Task instructions>
This exercise calls for duplicating every entry below exactly, without the images.

Stored data
──────────────────────────────

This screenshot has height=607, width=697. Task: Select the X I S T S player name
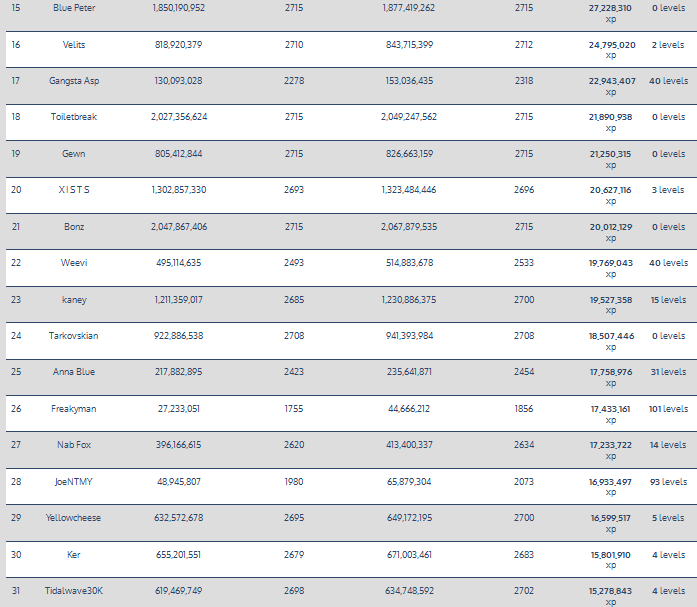(74, 190)
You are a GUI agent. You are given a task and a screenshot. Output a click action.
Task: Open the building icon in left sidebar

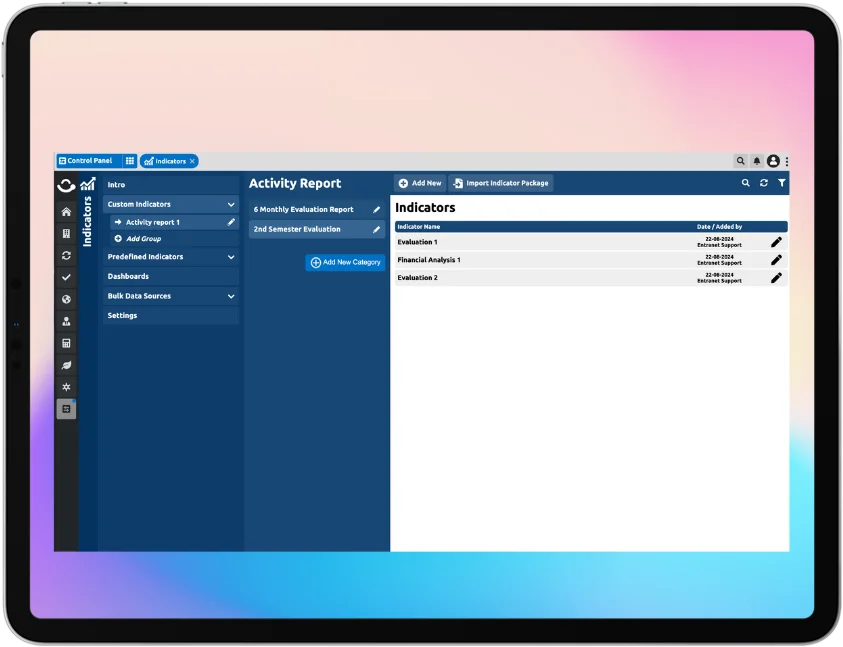(x=66, y=234)
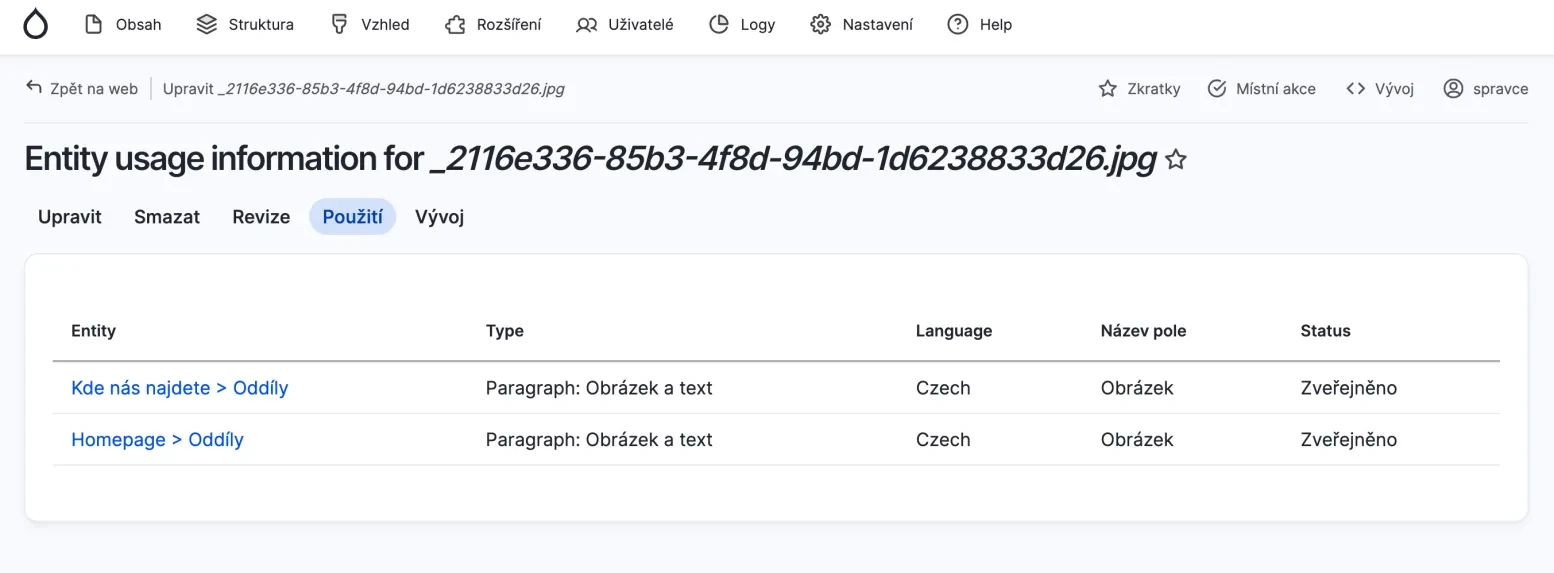Image resolution: width=1554 pixels, height=573 pixels.
Task: Click the Drupal drop logo icon
Action: click(x=36, y=24)
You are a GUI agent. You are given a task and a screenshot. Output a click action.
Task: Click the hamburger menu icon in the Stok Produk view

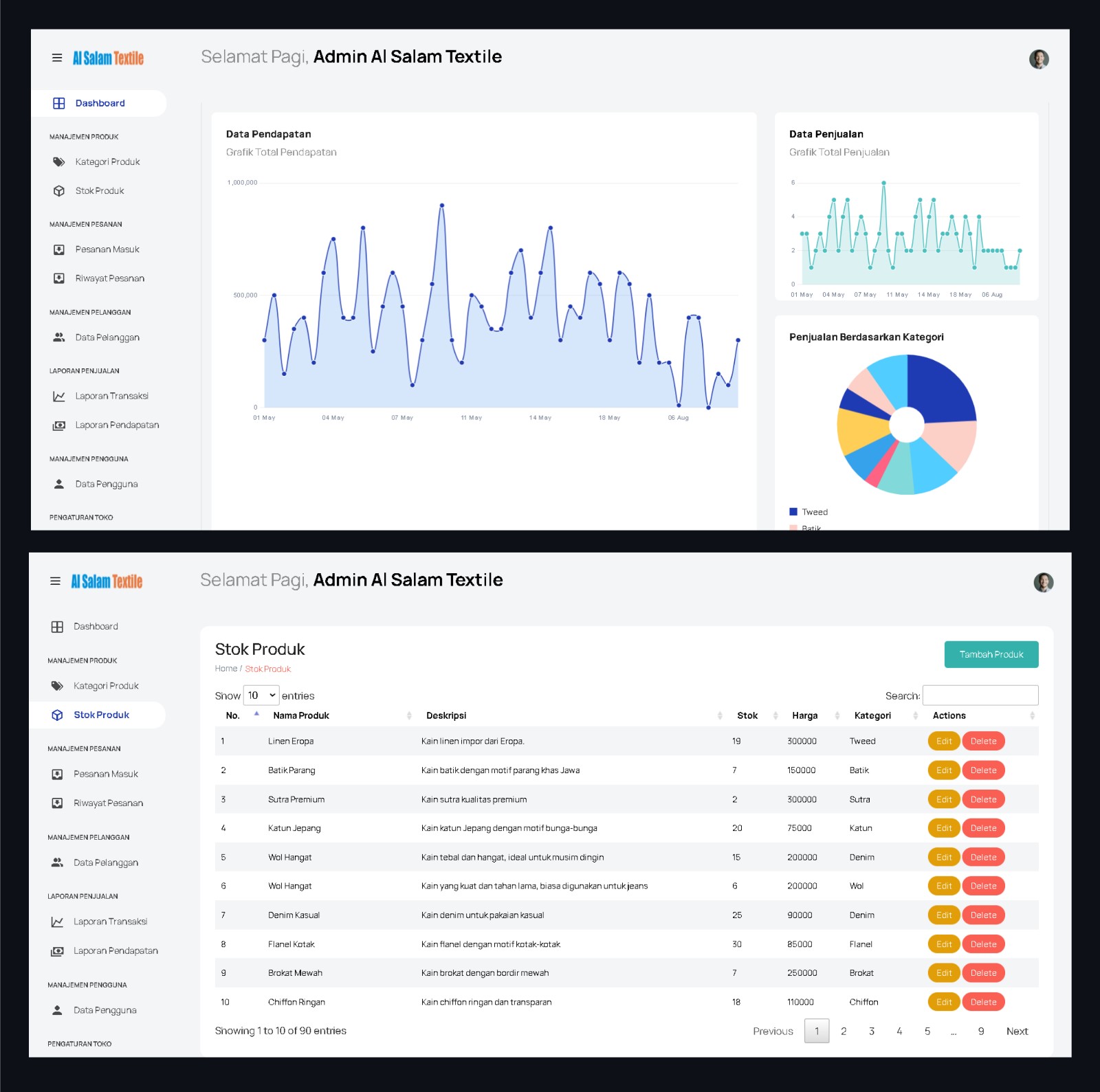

──────────────────────────────

Exercise output>
This screenshot has height=607, width=697. Task: Select the X I S T S player name
(74, 190)
You are a GUI agent. You are given a task and a screenshot. Output a click action.
Task: Open the building icon in left sidebar

(x=66, y=234)
Image resolution: width=1554 pixels, height=573 pixels.
Task: Click the Drupal drop logo icon
Action: click(x=36, y=24)
You are a GUI agent. You are given a task and a screenshot. Output a click action.
Task: Click the hamburger menu icon in the Stok Produk view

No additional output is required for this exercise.